Jakarta - Partai koalisi di Sekretariat Gabungan (Setgab) Koalisi SBY-Boediono diharapkan tidak lantas mendukung kebijakan Pemerintah yang dianggap bisa merugikan rakyat. Hal itu disampaikan oleh Pakar Hukum Tata Negara, Irmanputra Sidin, menanggapi dinamika hubungan DPR dan Presiden dalam relasi konstitusionalnya.
Dalam berbagai kesempatan, kata Irman, sering masyarakat mendengar seolah-olah fraksi-fraksi yang tergabung dalam satu ikatan koalisi harus memiliki satu pendapat dalam memutuskan satu hal. Dan ketika ada anggota koalisi yang tidak sependapat akan dicap bermuka dua.
Hal itu yang saat ini terjadi dalam debat soal kenaikan harga BBM, di mana mayoritas anggota Koalisi menyetujui kenaikan harga BBM dan proposal soal BLSM. Sementara ada satu partai, yakni PKS, yang terpojok karena menolaknya.
Menurut Irman, secara teoritis, anggota koalisi Pemerintahan, bahkan oposisi sekalipun, tidak seharusnya memiliki sikap permanen untuk menolak apapun keinginan presiden.
Namun, seorang presiden sekalipun tidak boleh berpikir bahwa selama pemerintahannya, semua kebijakannya harus disetujui dengan dasar sebuah kontrak politik.
"Relasi DPR dan Presiden adalah relasi dinamis dalam kerangka checks and balance. Oleh karenanya, bahasa saya parpol bermuka dua atau bekaki dua sesungguhnya lebih konstitusional dari bermuka satu," jelas Irman di Jakarta, Jumat (7/6).

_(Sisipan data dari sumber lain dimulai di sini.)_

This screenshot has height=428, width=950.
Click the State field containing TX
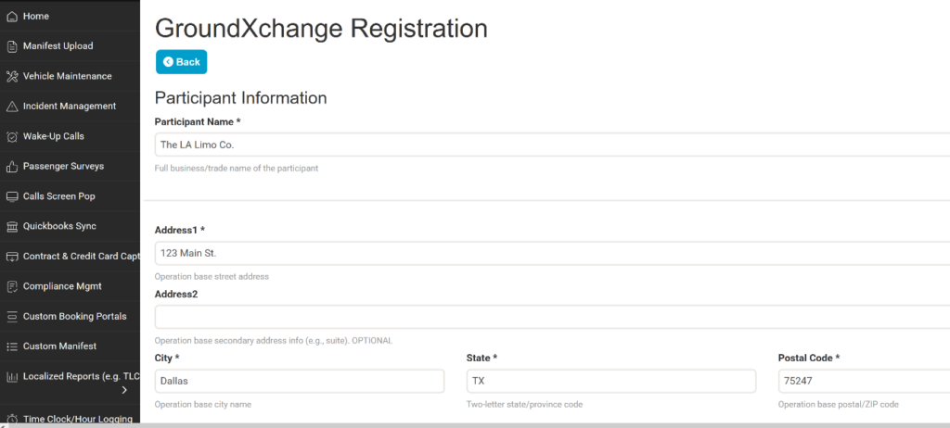click(611, 381)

"Justru kalau parpol melulu bermuka satu, maka logika DPR sebagai perwakilan rakyat tidak akan berada dalam domain representasi objektif rakyat."
Pengamat Tata Negara lainnya, Asep Warlan Yusuf, menilai sah-sah saja bila PKS menolak rencana kenaikan harga BBM. Sebab di dalam kontrak koalisi, hanya disebutkan kewajiban untuk kompak dan solid mendukung kabinet, bukan kompak untuk mendukung kinerja di DPR.
Artinya, lanjut dia, kontrak koalisi hanya berlaku mengikat untuk SBY sebagai ketua koalisi dan menteri-menterinya yang dari parpol.
Menurutnya, Presiden SBY sendiri tentu sangat paham prinsip bahwa dirinya tidak boleh mengikat DPR dalam hubungan koalisi dalam sebuah kontrak. Karena hal itu akan membuat SBY melakukan tindakan inskonstitusional.
“Jadi memang yang diikat oleh SBY adalah para menteri dari parpol dan bukan fraksi koalisi di DPR," kata Asep.
Karena itu, menurut dia, Fraksi PD di DPR tidak bisa mendesak Fraksi PKS untuk menerima keinginan SBY, apalagi menuduh FPKS munafik dan bermuka dua karena menolak kenaikan BBM.
Sebelumnya kader-kader Fraksi PD di DPR menuding PKS telah memainkan politik dua kaki, di mana menolak kebijakan kenaikan harga BBM tapi sekaligus tetap ada di Pemerintahan. Para kader PD juga meminta PKS untuk keluar dari koalisi dan menarik semua mentrinya dari kabinet.